## TEXTE
§ §

La patate chaude : La "souveraineté des données" sortirait du schéma européen de certification cloud (EUCS)

Le sujet un peu chaud de la quinzaine est la possible suppression de l'exigence de "souveraineté des données" dans le schéma EUCS. Ce dernier concerne la confiance que l'on peut avoir dans les fournisseurs cloud. Ainsi, si la proposition de modification est acceptée, la localisation des données n'aurait plus d'importance pour accéder à la certification européenne.

Pourquoi c'est important. La proposition de compromis permettrait de sortir de l'impasse politique où est actuellement coincé le schéma de certification. L'esprit de la proposition est essentiellement de laisser la décision de l'emplacement des dépôts des données au client plutôt que de l'inclure dans le schéma technique de certification. Ainsi, le schéma incluerait l'exigence pour le fournisseur certifié de devoir indiquer publiquement et de façon compréhensible où voyagent les données pour permettre aux clients de faire des décisions informées.

😉 Entre les lignes : Si acceptée, la proposition signifie que :

  • un fournisseur de cloud dont le datacentre est en Chine, par exemple, pourra obtenir une conformité EUCS ;
  • l'EUCS n'exigerait plus une co-entreprise entre fournisseurs européens et non-européens comme prérequis pour obtenir la certification.

§ §

## TÂCHE DEMANDÉE 1
Recopiez intégralement le texte sur le schéma EUCS, sans en modifier un seul mot.

§ §

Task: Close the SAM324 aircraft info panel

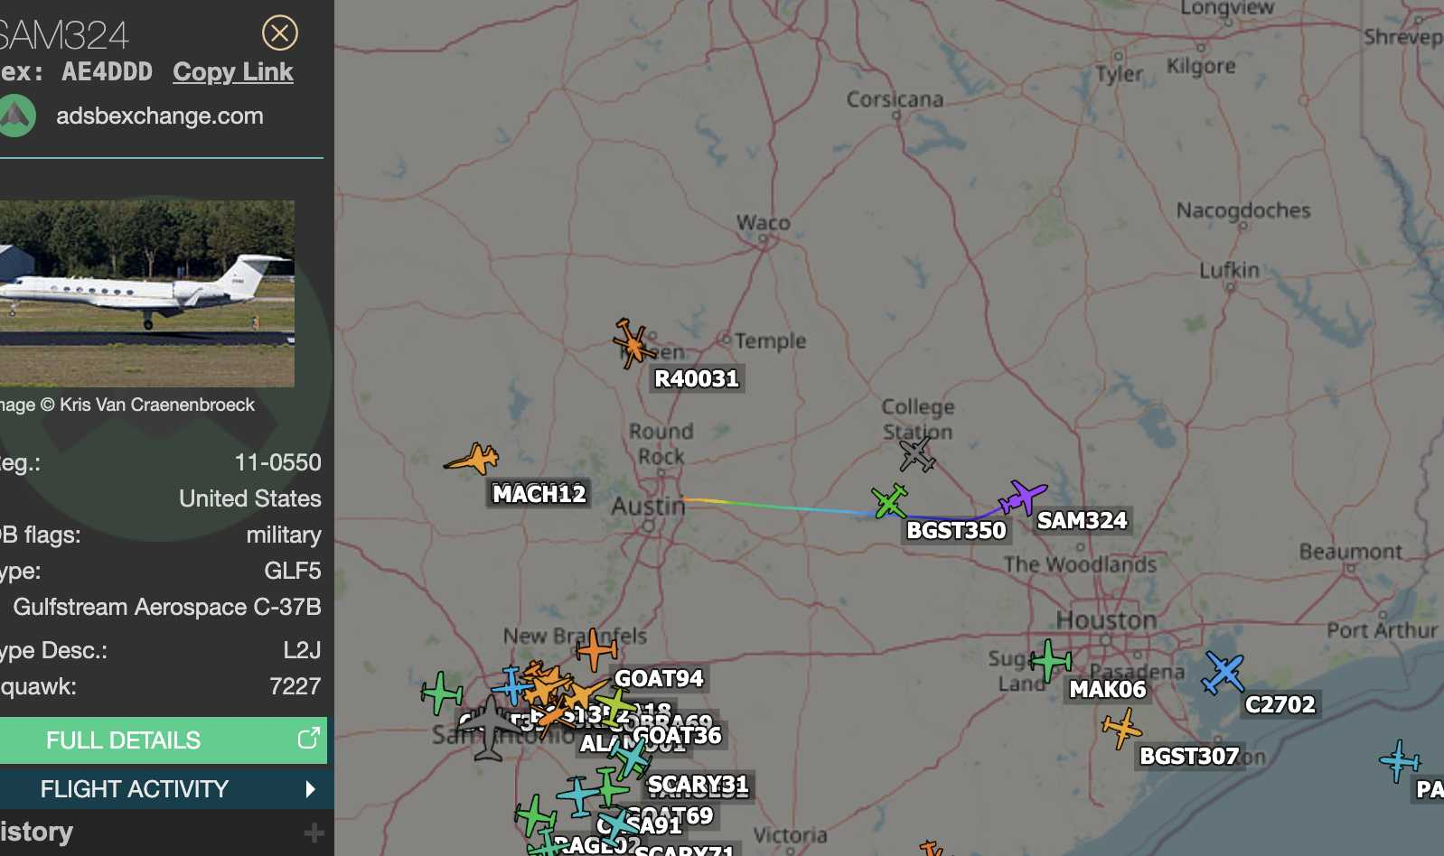Action: [280, 33]
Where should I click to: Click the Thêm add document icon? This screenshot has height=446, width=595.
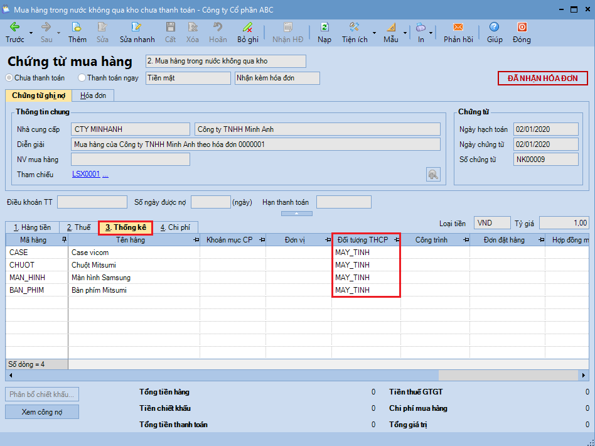pyautogui.click(x=77, y=27)
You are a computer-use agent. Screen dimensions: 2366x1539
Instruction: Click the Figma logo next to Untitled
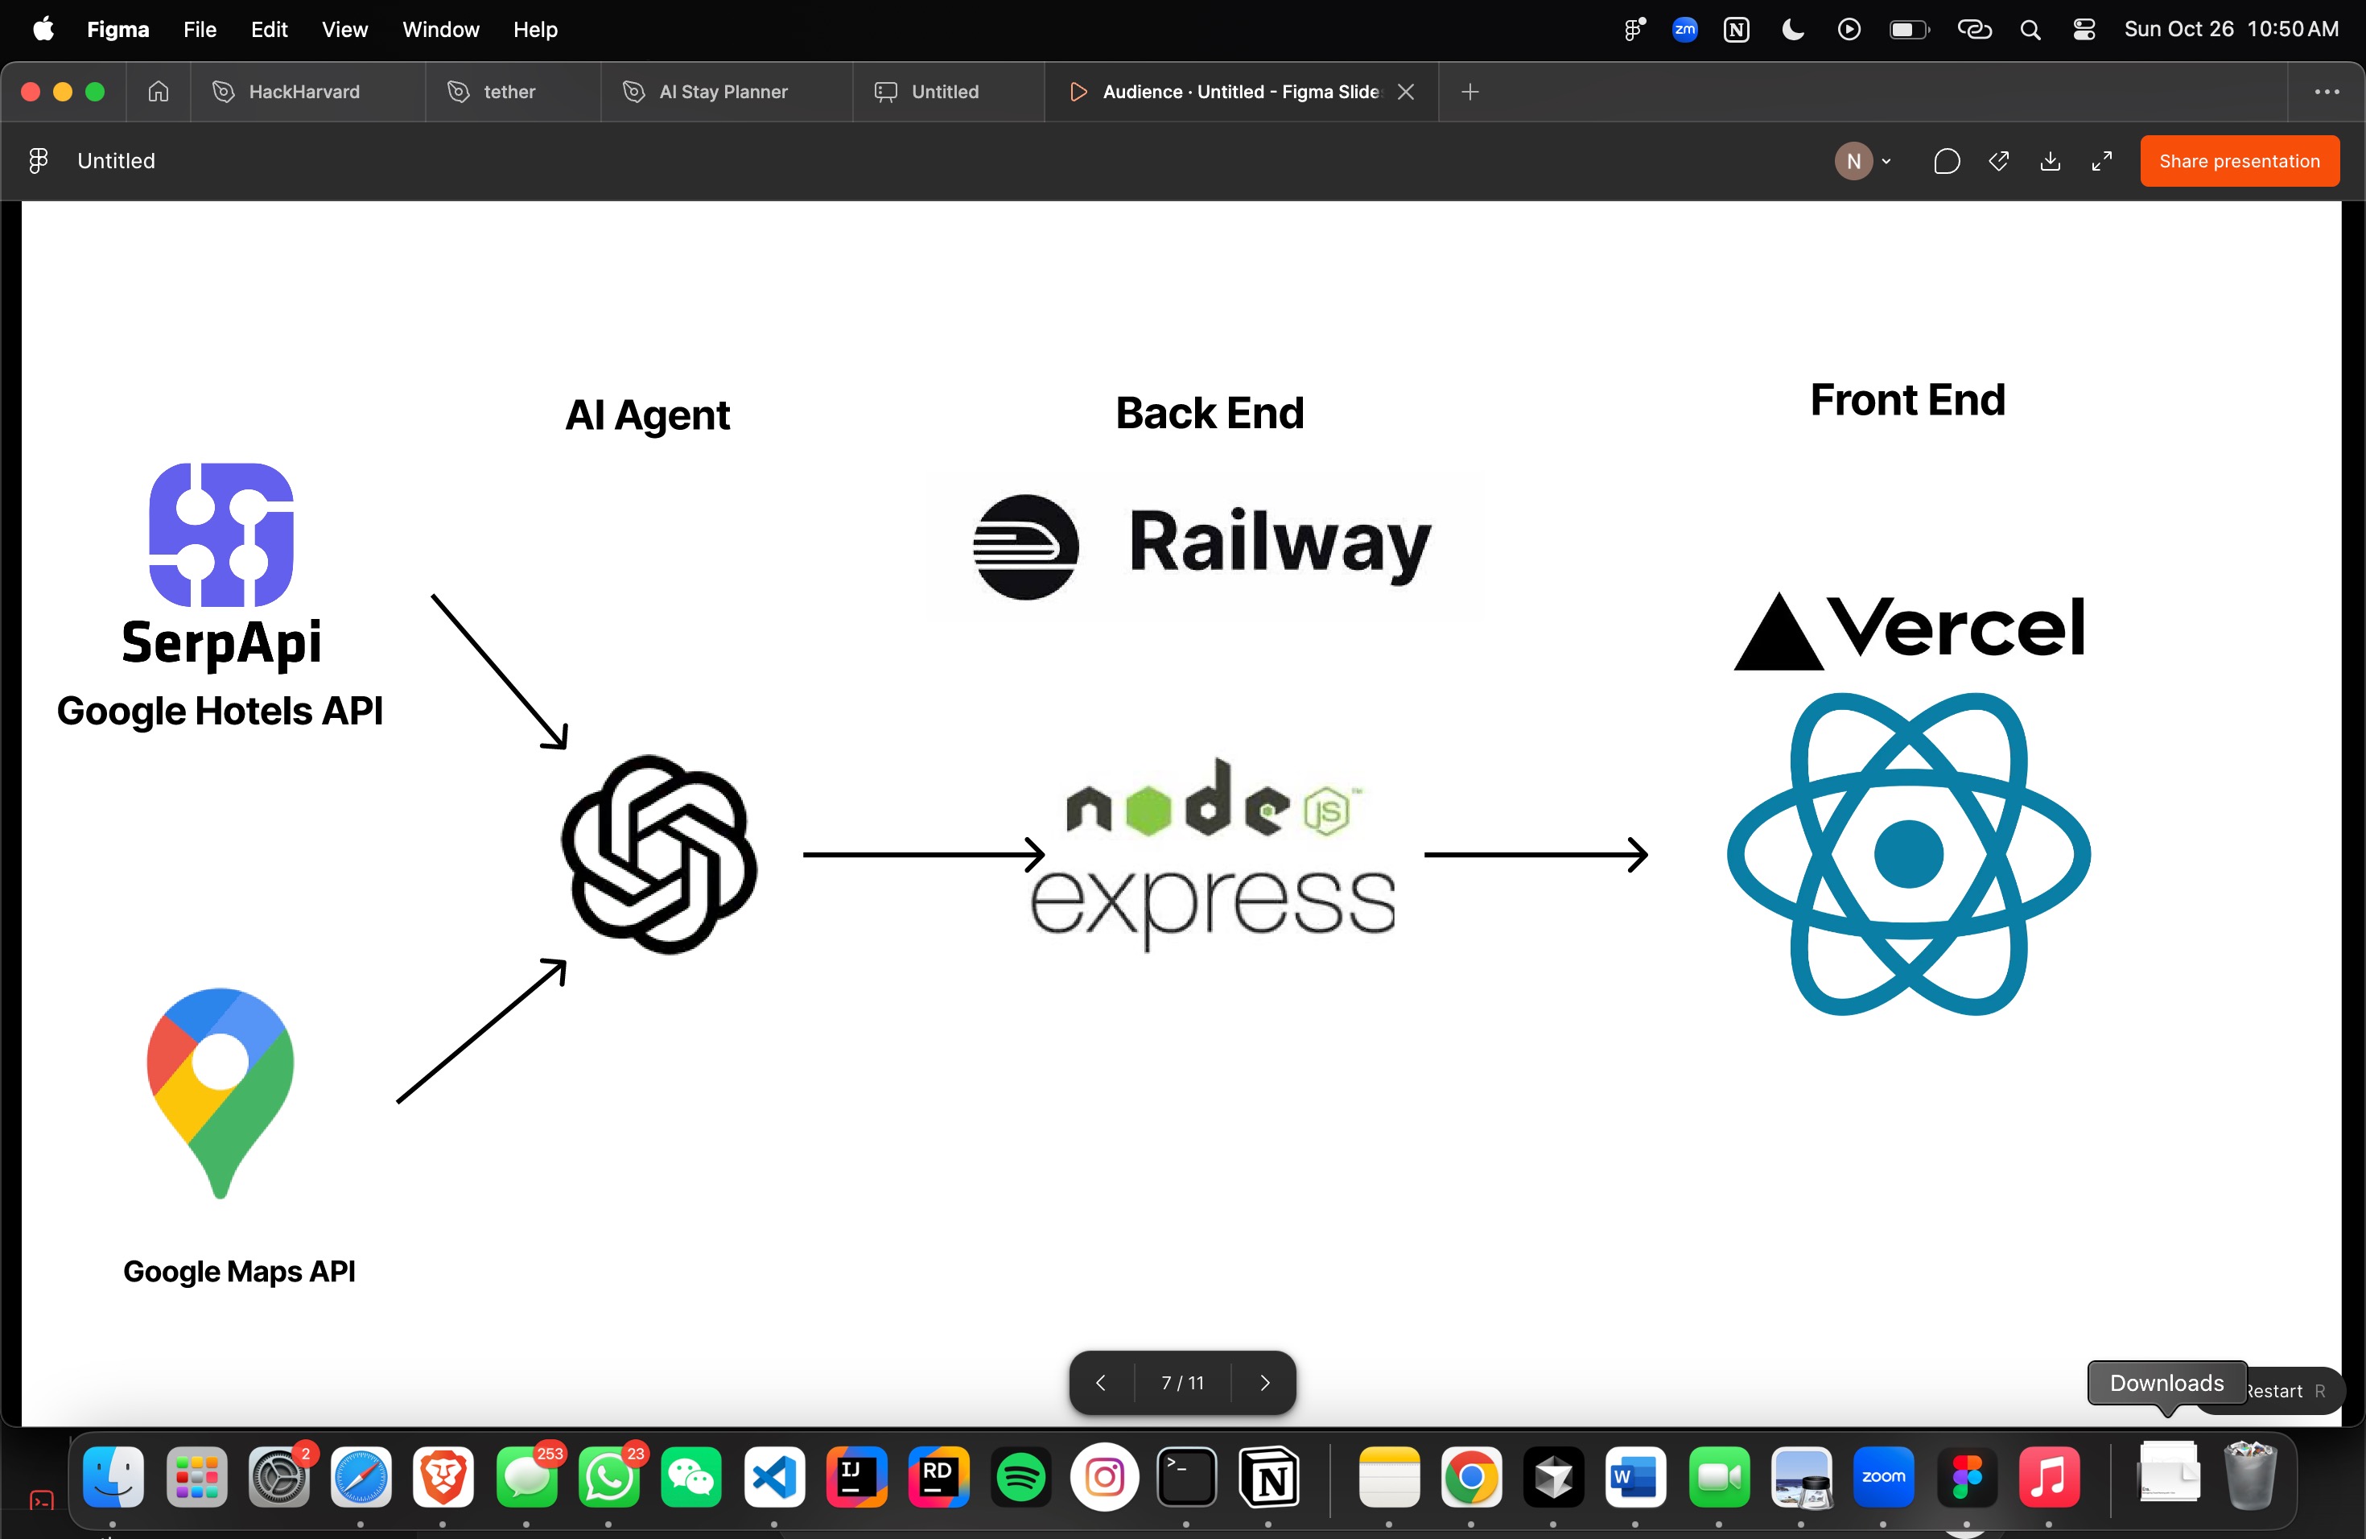(38, 161)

§ §

## TÂCHE DEMANDÉE 2
Convertissez les enregistrements, depuis la ligne contenant "Where should I" jusqu'à la fin des enregistrements, en un CSV à deux colonnes nommées requete et reponse, avec une ligne par demande. Placez chaque champ entre guillemets, remplacez les sauts de ligne par des espaces et omettez les images.

## RÉPONSE COMPLÈTE 1
La patate chaude : La "souveraineté des données" sortirait du schéma européen de certification cloud (EUCS)

Le sujet un peu chaud de la quinzaine est la possible suppression de l'exigence de "souveraineté des données" dans le schéma EUCS. Ce dernier concerne la confiance que l'on peut avoir dans les fournisseurs cloud. Ainsi, si la proposition de modification est acceptée, la localisation des données n'aurait plus d'importance pour accéder à la certification européenne.

Pourquoi c'est important. La proposition de compromis permettrait de sortir de l'impasse politique où est actuellement coincé le schéma de certification. L'esprit de la proposition est essentiellement de laisser la décision de l'emplacement des dépôts des données au client plutôt que de l'inclure dans le schéma technique de certification. Ainsi, le schéma incluerait l'exigence pour le fournisseur certifié de devoir indiquer publiquement et de façon compréhensible où voyagent les données pour permettre aux clients de faire des décisions informées.

😉 Entre les lignes : Si acceptée, la proposition signifie que :

  • un fournisseur de cloud dont le datacentre est en Chine, par exemple, pourra obtenir une conformité EUCS ;
  • l'EUCS n'exigerait plus une co-entreprise entre fournisseurs européens et non-européens comme prérequis pour obtenir la certification.

## RÉPONSE COMPLÈTE 2
requete,reponse
"Where should I click to: Click the Thêm add document icon? This screenshot has height=446, width=595.","pyautogui.click(x=77, y=27)"
"You are a computer-use agent. Screen dimensions: 2366x1539 Instruction: Click the Figma logo next to Untitled","(38, 161)"